What could she do? She reached across and pressed his hand.
“Luca said that he’d never loved me, not even at the beginning, not even when he proposed. He said proposing had been a mistake. He was swept along by the emotion. First sexual experience. My mother’s death. Everything was heightened.” Nina shifted her weight in the chair. “I’m uncomfortable again. Do you mind if we go inside?”
She went slowly into her room and lay on the bed, denying gravity to the leg and enacting the long exhale of gratitude.

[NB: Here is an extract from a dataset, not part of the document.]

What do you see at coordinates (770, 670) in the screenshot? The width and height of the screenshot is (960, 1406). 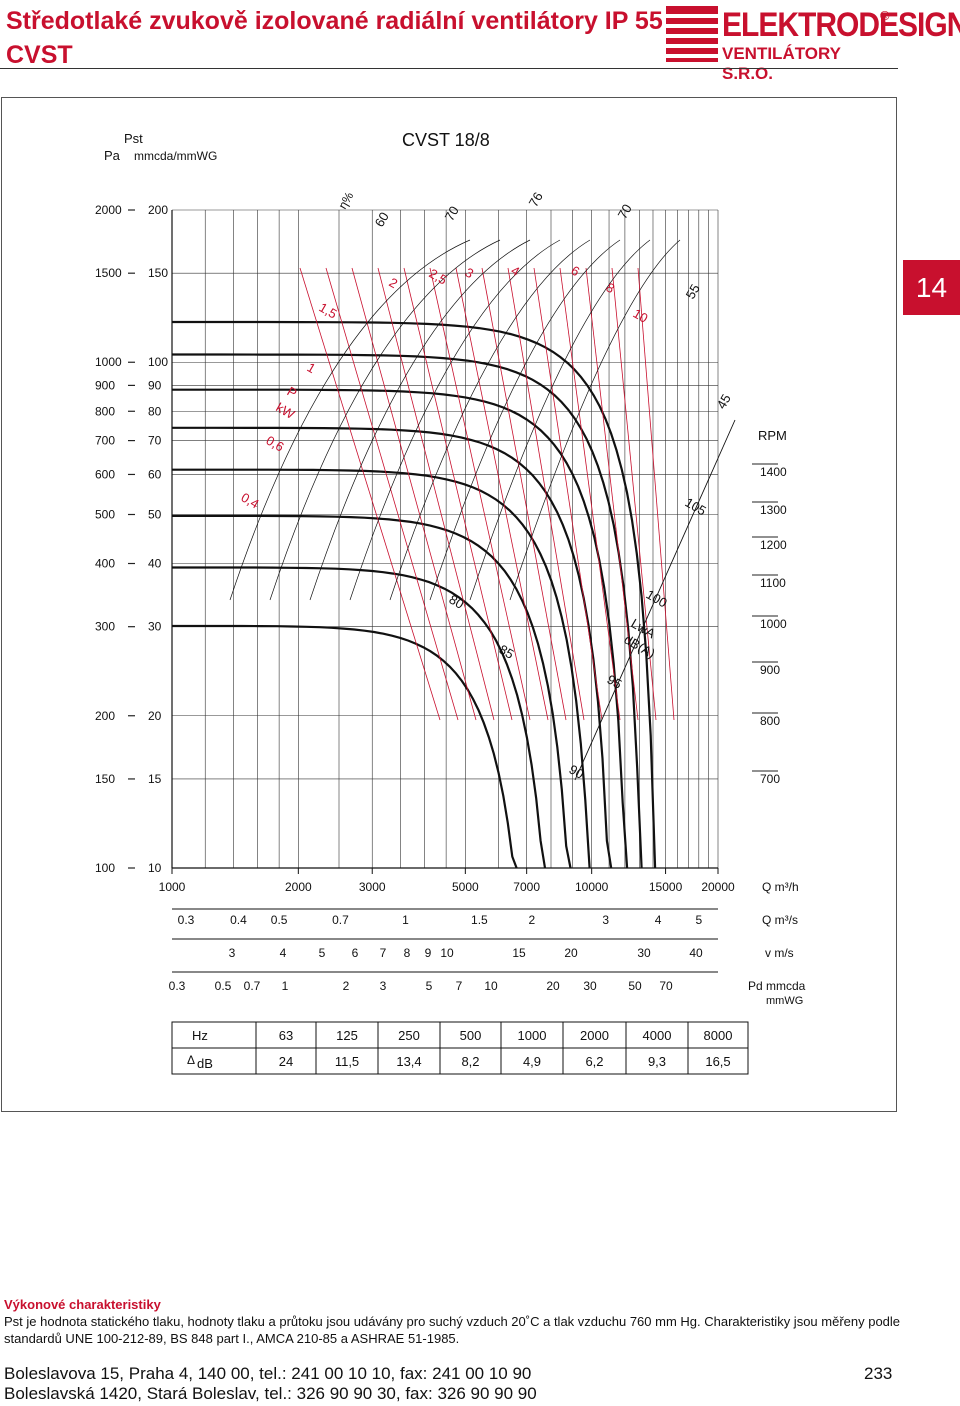 I see `rpm-tick-label: 900` at bounding box center [770, 670].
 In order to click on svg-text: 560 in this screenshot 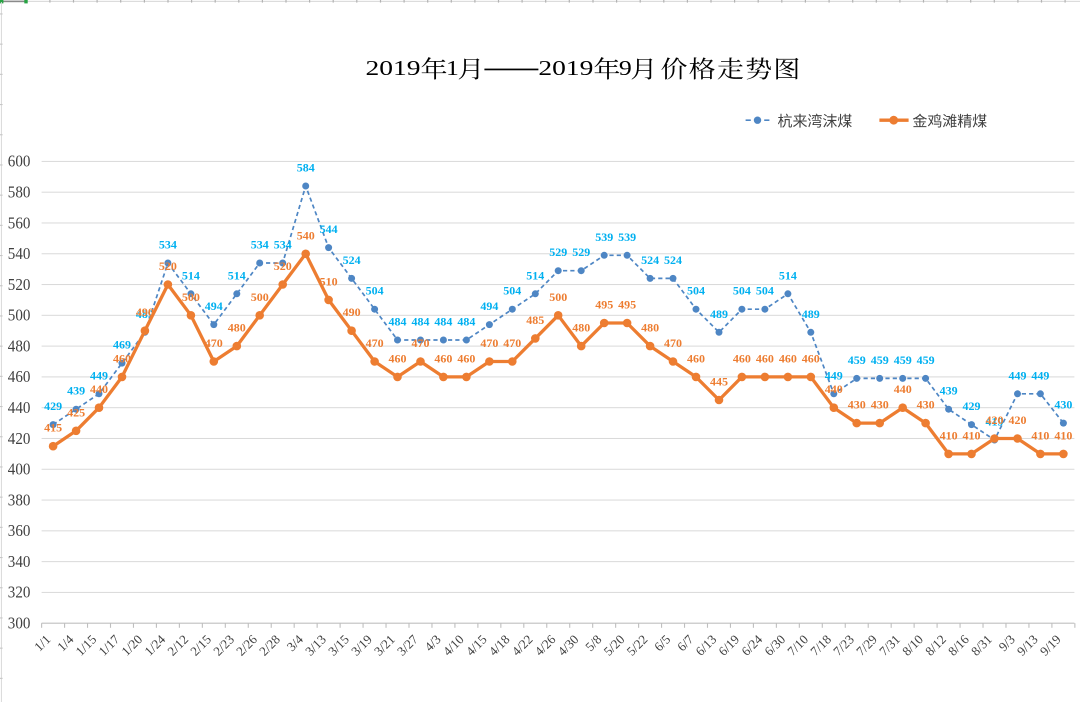, I will do `click(20, 222)`.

“He was aware, saying love one day and not-love the next, that I couldn’t challenge his feelings. Feelings aren’t things anyone can argue with. He exploited that; it was easy to say it wasn’t
ever love. He used one of the conventions. He’d never loved me. It shut the conversation down.”
“Yes.”
“Two months. We had two whole months of Luca living with us, the same day after day. It got so I’d be afraid to go into the kitchen. He’d made camp there with his technology all spread out.” His computers and his iPad and his phone and his chargers and all the cables, his miniature TV and his music system. His retro music pumping. His magazines and his work files and printouts; his printer set up on the butcher’s block. His recipe books, his kitchen gadgets he couldn’t live without; his own better coffee machine, his juicer, and his better knives.
“It really was an invasion.”
“He’d glare at me when I went in there. He wouldn’t reply if I spoke to him. I’d hear him talking quietly on the phone to other people and I began to be paranoid. I started hiding in my room.”
“That’s not good.”
She’d sit on her bed, having claimed she preferred to work there, her heart beating hard. He’d come in sometimes, without knocking, with a tray, a cup of tea, some fantastic leaf tea he got sent in the post, the specialist items arriving in constant packages. He’d bring leaf tea in on a tray and his warm lavender shortbread.